GDPR and email encryption: The perfect partners?
With the GDPR having been in full effect for a couple of weeks, some companies are still struggling with the processes to make their IT compliant to the new regulations. Since the GDPR covers many aspects of data security as-well-as reasons for data leakage there is almost not a single IT process unaffected by the new European law. While most of the process to change are quite obvious, some are not.
Does GDPR require email encryption?
Yes, one of the required changes is the need to encrypt emails which contain personal information of clients, customers, employees or anyone else. Since article 25 of the GDPR requires data protection 'by design and by default' for all business (IT) processes for products and services, and the whole law is supposed to make personal data more secure and data leaks more unlikely, many lawyers argue that this new law requires all emails to be encrypted by default. Even though it is not clear now, if this is true or not, it makes sense to think about the consequences (if you hadn’t already).

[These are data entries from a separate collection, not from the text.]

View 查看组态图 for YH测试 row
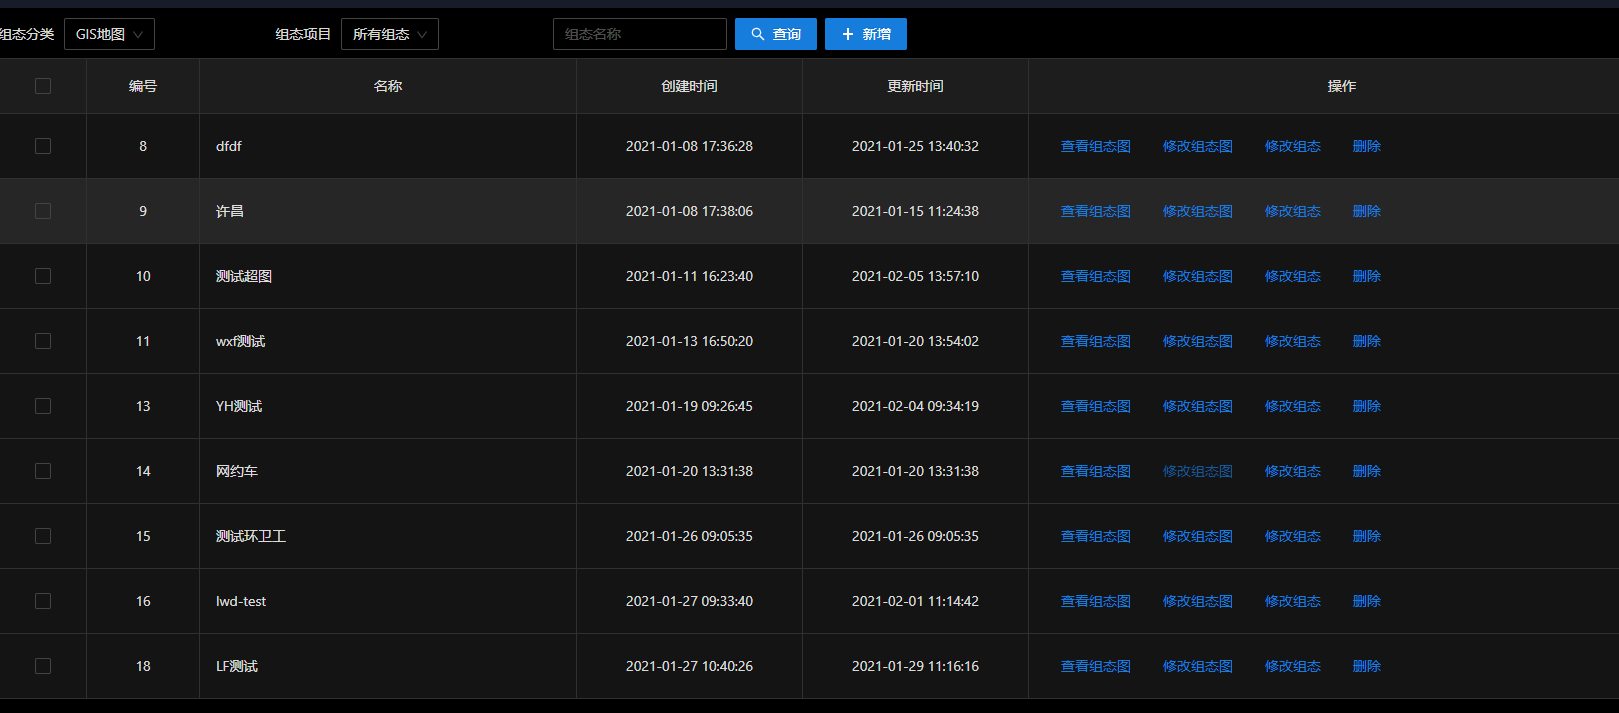The image size is (1619, 713). pyautogui.click(x=1096, y=406)
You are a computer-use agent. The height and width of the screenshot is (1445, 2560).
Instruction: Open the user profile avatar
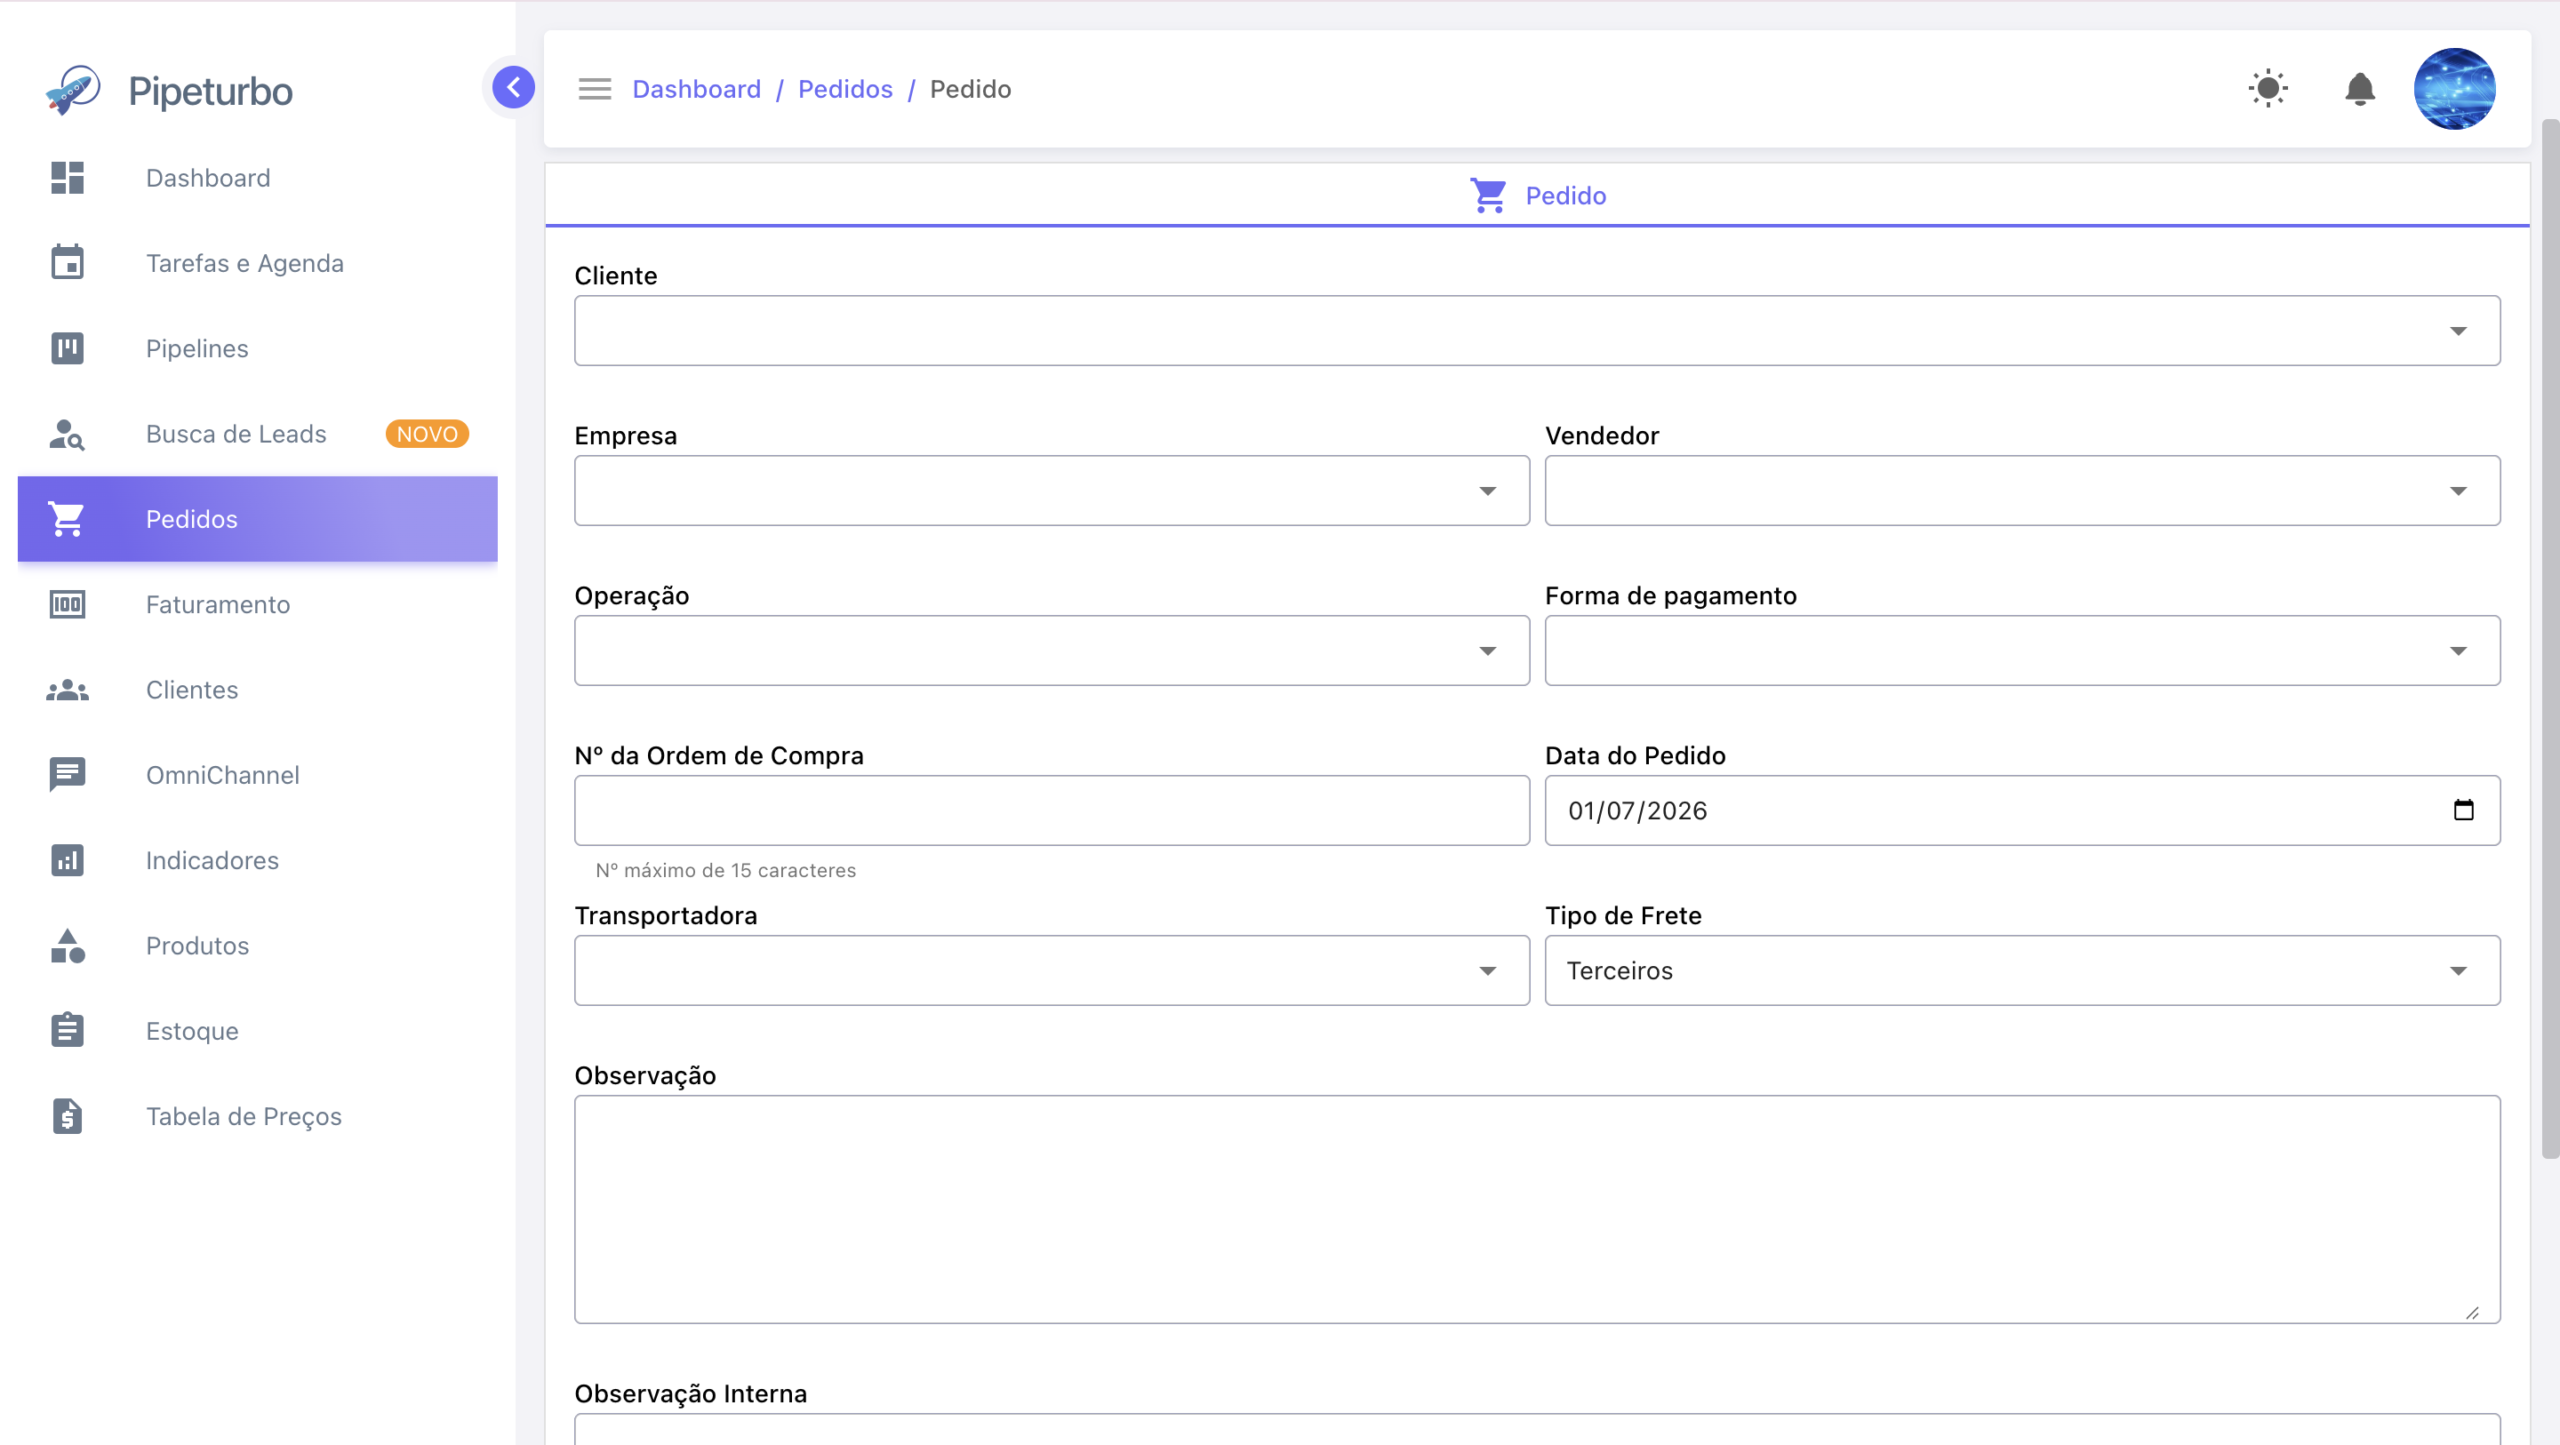[2454, 89]
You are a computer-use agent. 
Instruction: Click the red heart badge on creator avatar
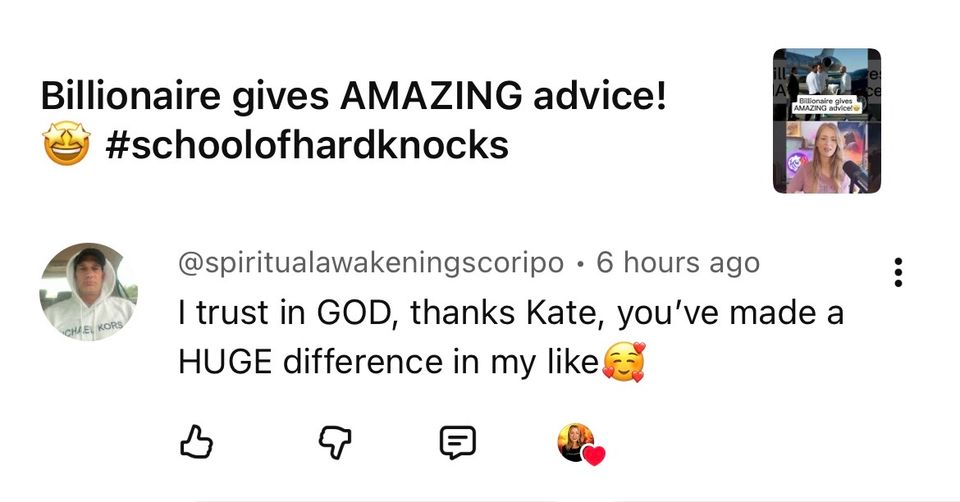click(x=594, y=456)
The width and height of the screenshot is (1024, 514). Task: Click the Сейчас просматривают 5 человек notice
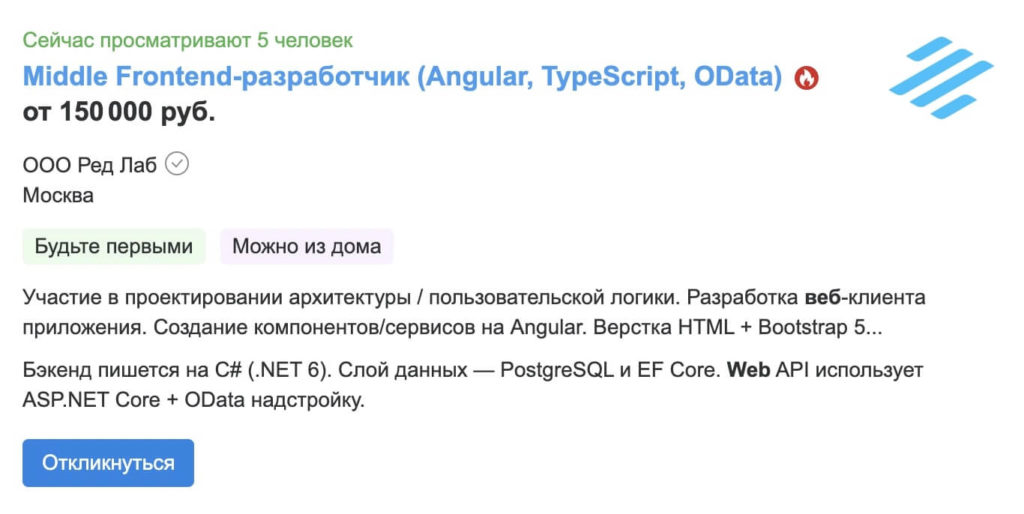pos(188,40)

Remember: an email is like a postcard! When you send an email, some people, for example, the enterprise IT administrator or the internet service provider can read its content if they want to. Therefore, sending a normal email including personal or sensitive information without encryption is considered to be illegal under the GDPR.
Types of email encryption
Email encryption is not as common as it should be. That is because of the fact that implementation of this feature is not easy. There are currently two different methods available to choose from:
Transport encryption means that the email(s) will be encrypted when they are sent (transferred) from one server to another. The emails are sent through an encrypted tunnel when using this method. The emails are encrypted when they depart from one server and decrypted when they arrive on the other server. Emails are not encrypted when they are stored on a server.
When sending encrypted emails over the internet you can use POP3S email transfer with the Transport Layer Security (TLS) network protocol (which is the new name for the Secure Sockets Layer (SSL) protocol used for quite some years now).
TLS combined with POP3S creates an encryption tunnel (also known as site-to-site encryption or end-to-end encryption), which is a great solution when you connect two servers directly. However, most companies do not have such close relations that they would connect their email servers directly, and it is highly likely the emails would have to pass through another seperate server.
When using content encryption the email will be encrypted and not the network transport tunnel where the email is transferred through. Today the most common standards for email content encryption is either the S/MIME (Secure/Multipurpose Internet Mail Extensions) standard or Open PGP.
S/MIME can be e implemented in your MS Exchange Server. S/MIME is based on asymmetric cryptography and uses a pair of mathematically related keys to operate - public and private. An email is encrypted with the recipient’s (not the senders) public key, while the email is decrypted with your private key.
Even though the technology of S/MIME is not easy to explain, we have tried to explain it simply here: When implementing S/MIME in an MS Exchange Server a certificate is produced which contains the signature of the user and also contains his public key. When he sends another user (user B) this signature, he proves that he is the person he claims to be and gives his email recipient his public key, giving him the right to send encrypted emails. When user B then sends an encrypted email the next time to user A, the email client of user A recognises that the email is from a secure and known sender, searches for his private key inside the email client and decrypts the email on the fly.
The same procedure is true for OpenPGP in the way that it is also based on public and private key exchange for encryption and decryption of emails. You generate a pair of keys – one that encrypts the email (the public key) and the other one that decrypts the encrypted email (the private key). You share your public key with all those persons you want to get encrypted emails from. Once you receive an encrypted email from a known source your email client will decrypt your email. However, implementing an OpenPGP solution can be quite time-consuming and difficult. An example of how this can be done can be found here…
Nowadays, when enterprises use encryption for emails they implement S/MIME in their MS Exchange or other email exchange server, while private individuals use OpenPGP based encryption solutions like GnuPG or other open source variants.
The dangers of email encryption
As we have seen, using transport email encryption like TLS means that on both the sender and receiving email servers (as well as the email clients) the messages, as well as their attachments, are stored non-encrypted. Therefore, when email server malfunctions for example, when an internal hard disk drive fails or when the whole systems stop due to user errors of the software, data recovery experts like Ontrack are able to reassemble the file systems and emails without too many issues.
However, when content encryption – regardless if S/MIME, OpenPGP or a gateway solution – is used, there can be cases where recovery of encrypted emails is challenging.
In any case, the so-called public and private keys must be available to the data recovery experts in order to begin or try to recover any emails. If these keys – or in case of the private key, which is actually a certificate – are not available, then there is no chance of recovering the original content inside the email.
For example, the smallest symmetric key length (or key size) of OpenPGP is 128 Bit; it would take 1.44 billion years to crack that symmetric encryption key. With 256 Bit keys, most crypto experts state that it is impossible to even for governmental security agencies and their supercomputers to decrypt such an encryption key.
Therefore you should always keep and store your encryption keys, certificates or decryption passwords separate from the original email server or desktop computer. Then when a data loss does occur, data recovery experts can use them later on when the encrypted raw data has been retrieved.